Kochi: In a noble deed, a 44-year old Kerala woman police officer has donated her impossibly long hair for the cause of cancer patients, with her gesture inspiring many, particularly college-going girls wishing to emulate her.
Senior civil police officer Aparna Lavakumar says she had her head tonsured not for a change but for changing the lives of children fighting cancer.
Aparna tonsured her head at a beauty parlour in Thrissur district two months ago and donated her long tresses to a cancer research centre in Thrissur where wigs for poor cancer patients are made and given free of cost.
She said the wigs made from natural hair are unaffordable for poor cancer patients who are faced with hair loss from radiation or chemotherapy treatment.
The artificial wigs are allergic to many. "So I decided to give up my hair after seeing a cancer afflicted child in a school who was struggling to cope with the loss of his hair due to chemo treatment," said Aparna, a mother of two.
She took permission from her superiors to shed her hair.
A video of Aparna tonsuring her head was caught on a mobile phone camera by someone in the beauty parlour run by her friend and was widely circulated on the social media.
The police official, who was widowed early, said she chose to shed her hair to change a poor cancer patient's life. "I am not wealthy. That was the only possible way for me to bring a smile on the faces of poor cancer patients," she added.

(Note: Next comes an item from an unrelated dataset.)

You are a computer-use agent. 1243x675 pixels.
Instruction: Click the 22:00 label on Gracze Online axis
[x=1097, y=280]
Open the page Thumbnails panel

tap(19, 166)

The widely circulated video has now inspired many girls to do something for a noble cause, Aparna said on Sunday.
The woman police officer's advice to them is that there is no need to "imitate" her act but do something for the poor and needy.
"I am getting calls from young college going girls. They are inspired by it. My message to them is that...no need to imitate my act. Do anything possible to help the poor and needy in society," Aparna, who is posted at the all-women police station in Irinjalakkuda in Thrissur, told PTI. She says her act garnered public attention as she was a police official.
"It is the best job to help poor," says Aparna, who gets invitations from college and school authorities in the neighbourhood to create awareness among girl children on various issues.